Red and Black

There is a rectangular room, covered with square tiles. Each tile is colored either red or black. A man is standing on a black tile.

From a tile, he can move to one of four adjacent tiles. But he can't move on red tiles, he can move only on black tiles.

Write a program to count the number of black tiles which he can reach by repeating the moves described above.


Input

The input consists of multiple data sets. A data set starts with a line containing two positive integers W and HW and H are the numbers of tiles in the x- and y- directions, respectively. W and H are not more than 20.

There are H more lines in the data set, each of which includes W characters. Each character represents the color of a tile as follows.

  • '.' - a black tile
  • '#' - a red tile
  • '@' - a man on a black tile(appears exactly once in a data set)


Output

For each data set, your program should output a line which contains the number of tiles he can reach from the initial tile (including itself).


Sample Input

6 9
....#.
.....#
......
......
......
......
......
#@...#
.#..#.
11 9
.#.........
.#.#######.
.#.#.....#.
.#.#.###.#.
.#.#..@#.#.
.#.#####.#.
.#.......#.
.#########.
...........
11 6
..#..#..#..
..#..#..#..
..#..#..###
..#..#..#@.
..#..#..#..
..#..#..#..
7 7
..#.#..
..#.#..
###.###
...@...
###.###
..#.#..
..#.#..
0 0


Sample Output

45
59
6
13

 题意描述:

在W*H的矩形房间里有红色和黑色两种砖块,一个男人站在一块黑色砖块上,男人只能移动上下左右相邻的黑色砖块上,求男人能到达的所有黑色砖块数。

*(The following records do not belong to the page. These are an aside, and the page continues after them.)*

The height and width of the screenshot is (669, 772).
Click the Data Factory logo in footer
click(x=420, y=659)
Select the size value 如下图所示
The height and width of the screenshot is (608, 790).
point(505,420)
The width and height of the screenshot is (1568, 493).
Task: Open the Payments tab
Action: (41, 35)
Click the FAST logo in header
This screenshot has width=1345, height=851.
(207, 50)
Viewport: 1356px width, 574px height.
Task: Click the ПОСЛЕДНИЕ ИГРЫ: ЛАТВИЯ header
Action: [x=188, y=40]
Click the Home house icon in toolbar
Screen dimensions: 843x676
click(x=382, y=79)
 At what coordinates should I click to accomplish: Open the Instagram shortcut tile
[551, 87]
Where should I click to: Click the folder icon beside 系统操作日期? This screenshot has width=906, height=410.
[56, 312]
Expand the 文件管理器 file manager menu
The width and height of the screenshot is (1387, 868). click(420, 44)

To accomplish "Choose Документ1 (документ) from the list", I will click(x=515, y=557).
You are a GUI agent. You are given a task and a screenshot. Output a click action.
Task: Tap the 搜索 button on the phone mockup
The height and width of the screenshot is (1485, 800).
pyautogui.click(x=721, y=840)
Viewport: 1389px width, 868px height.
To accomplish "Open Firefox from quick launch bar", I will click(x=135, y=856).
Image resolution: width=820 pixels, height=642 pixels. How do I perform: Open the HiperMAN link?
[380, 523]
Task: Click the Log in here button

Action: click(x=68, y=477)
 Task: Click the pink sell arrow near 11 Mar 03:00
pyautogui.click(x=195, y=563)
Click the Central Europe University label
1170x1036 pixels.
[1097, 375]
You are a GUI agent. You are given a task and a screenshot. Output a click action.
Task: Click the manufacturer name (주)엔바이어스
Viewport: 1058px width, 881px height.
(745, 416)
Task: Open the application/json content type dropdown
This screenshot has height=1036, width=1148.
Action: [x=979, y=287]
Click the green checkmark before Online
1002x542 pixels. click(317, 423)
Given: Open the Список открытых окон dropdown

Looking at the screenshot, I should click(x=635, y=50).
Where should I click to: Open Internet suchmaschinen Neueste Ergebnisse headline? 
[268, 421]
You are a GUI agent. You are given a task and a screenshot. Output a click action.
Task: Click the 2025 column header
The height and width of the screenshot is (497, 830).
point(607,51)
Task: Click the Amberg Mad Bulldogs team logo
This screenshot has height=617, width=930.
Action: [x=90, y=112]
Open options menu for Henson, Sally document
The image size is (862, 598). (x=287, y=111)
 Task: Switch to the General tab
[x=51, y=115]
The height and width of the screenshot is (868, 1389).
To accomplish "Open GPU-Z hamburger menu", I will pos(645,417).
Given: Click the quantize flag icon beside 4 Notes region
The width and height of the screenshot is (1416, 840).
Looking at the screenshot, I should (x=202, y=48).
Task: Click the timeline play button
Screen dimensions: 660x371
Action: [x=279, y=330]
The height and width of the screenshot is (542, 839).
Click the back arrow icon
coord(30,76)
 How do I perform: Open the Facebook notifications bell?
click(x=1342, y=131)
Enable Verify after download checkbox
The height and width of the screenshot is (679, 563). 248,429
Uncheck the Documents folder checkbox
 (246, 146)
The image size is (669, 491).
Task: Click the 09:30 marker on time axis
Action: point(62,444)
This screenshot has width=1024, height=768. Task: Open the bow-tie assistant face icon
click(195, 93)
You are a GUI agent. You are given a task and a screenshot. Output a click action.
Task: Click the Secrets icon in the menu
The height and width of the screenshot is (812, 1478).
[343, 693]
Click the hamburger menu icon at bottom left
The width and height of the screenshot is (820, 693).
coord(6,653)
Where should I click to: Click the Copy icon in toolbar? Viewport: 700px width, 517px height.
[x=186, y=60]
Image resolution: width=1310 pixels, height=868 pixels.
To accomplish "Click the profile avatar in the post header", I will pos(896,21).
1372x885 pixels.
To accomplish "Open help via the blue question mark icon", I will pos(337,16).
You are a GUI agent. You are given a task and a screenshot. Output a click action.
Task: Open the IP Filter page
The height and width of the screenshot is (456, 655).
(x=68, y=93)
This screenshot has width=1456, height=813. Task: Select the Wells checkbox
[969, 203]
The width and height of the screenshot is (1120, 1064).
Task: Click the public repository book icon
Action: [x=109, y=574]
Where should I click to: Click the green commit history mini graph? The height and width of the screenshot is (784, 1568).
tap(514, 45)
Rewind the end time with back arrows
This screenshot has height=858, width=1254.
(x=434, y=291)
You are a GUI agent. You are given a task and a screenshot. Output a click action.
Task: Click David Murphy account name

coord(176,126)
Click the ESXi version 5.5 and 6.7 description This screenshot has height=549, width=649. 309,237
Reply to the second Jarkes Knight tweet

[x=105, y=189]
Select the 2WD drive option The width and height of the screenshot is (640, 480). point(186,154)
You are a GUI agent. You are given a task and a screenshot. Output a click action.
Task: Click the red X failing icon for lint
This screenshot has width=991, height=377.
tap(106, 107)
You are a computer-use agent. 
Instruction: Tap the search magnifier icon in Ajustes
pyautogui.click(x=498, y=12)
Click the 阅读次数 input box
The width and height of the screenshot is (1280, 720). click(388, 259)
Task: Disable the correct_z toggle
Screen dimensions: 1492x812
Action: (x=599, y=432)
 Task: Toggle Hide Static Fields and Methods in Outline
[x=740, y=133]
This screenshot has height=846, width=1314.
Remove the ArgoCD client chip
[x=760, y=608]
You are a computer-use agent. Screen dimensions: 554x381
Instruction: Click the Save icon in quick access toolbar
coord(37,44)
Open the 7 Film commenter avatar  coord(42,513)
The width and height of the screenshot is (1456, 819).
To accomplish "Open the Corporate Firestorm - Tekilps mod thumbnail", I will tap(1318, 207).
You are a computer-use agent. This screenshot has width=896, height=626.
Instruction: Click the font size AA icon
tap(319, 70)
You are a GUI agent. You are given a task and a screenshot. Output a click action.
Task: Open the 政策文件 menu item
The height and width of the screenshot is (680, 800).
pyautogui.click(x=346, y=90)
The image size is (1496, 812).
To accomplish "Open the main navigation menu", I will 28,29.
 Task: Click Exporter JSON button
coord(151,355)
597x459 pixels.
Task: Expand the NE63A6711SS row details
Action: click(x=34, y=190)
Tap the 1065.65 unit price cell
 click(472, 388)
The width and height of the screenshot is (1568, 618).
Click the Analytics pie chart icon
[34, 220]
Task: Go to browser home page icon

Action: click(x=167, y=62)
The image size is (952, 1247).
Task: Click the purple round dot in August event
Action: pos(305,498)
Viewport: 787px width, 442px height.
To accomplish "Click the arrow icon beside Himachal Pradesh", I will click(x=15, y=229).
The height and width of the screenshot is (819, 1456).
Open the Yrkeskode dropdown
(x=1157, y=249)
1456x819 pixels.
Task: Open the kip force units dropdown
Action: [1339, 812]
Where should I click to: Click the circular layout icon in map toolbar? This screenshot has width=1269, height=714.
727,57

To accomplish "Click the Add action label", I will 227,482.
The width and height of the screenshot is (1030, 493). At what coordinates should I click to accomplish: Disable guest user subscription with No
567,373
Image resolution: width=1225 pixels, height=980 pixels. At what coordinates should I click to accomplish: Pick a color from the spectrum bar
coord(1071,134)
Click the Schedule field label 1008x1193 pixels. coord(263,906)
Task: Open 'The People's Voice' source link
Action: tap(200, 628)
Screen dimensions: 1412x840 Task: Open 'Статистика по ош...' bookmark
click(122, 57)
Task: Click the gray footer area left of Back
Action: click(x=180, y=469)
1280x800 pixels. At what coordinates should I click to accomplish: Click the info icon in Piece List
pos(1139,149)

'-'为黑色砖块,'#'红色砖块,'@'男人所站的黑色砖块。

解题思路:

直接深搜,模板题。

程序代码:

#include<stdio.h>
#include<string.h>
char map[30][30];
int num,n,m,book[30][30];
int xx[4][2]={0,-1,
			  -1,0,
			  0,1,
			  1,0};
void dfs(int x,int y)
{
	int k,i,j,tx,ty;
	for(k=0;k<4;k++)
	{
		tx=x+xx[k][0];
		ty=y+xx[k][1];
		if(tx>=0&&tx<n&&ty>=0&&ty<m&&book[tx][ty]==0)
		{
			book[tx][ty]=1;
			num++;
			dfs(tx,ty);
		}
	}
	return;
}
int main()
{
	int i,j,x,y;
	while(scanf("%d%d",&m,&n))
	{
		if(n==0&&m==0)
			break;
		num=0;
		for(i=0;i<n;i++)
			scanf("%s",map[i]);
		for(i=0;i<n;i++)
			for(j=0;j<m;j++)
			{
				if(map[i][j]=='#')
					book[i][j]=1;
				else
					book[i][j]=0;
				if(map[i][j]=='@')
				{
					x=i;
					y=j;
				}
			}
		num++;
		book[x][y]=1;
		dfs(x,y);
		printf("%d\n",num);
	}
	return 0;
 }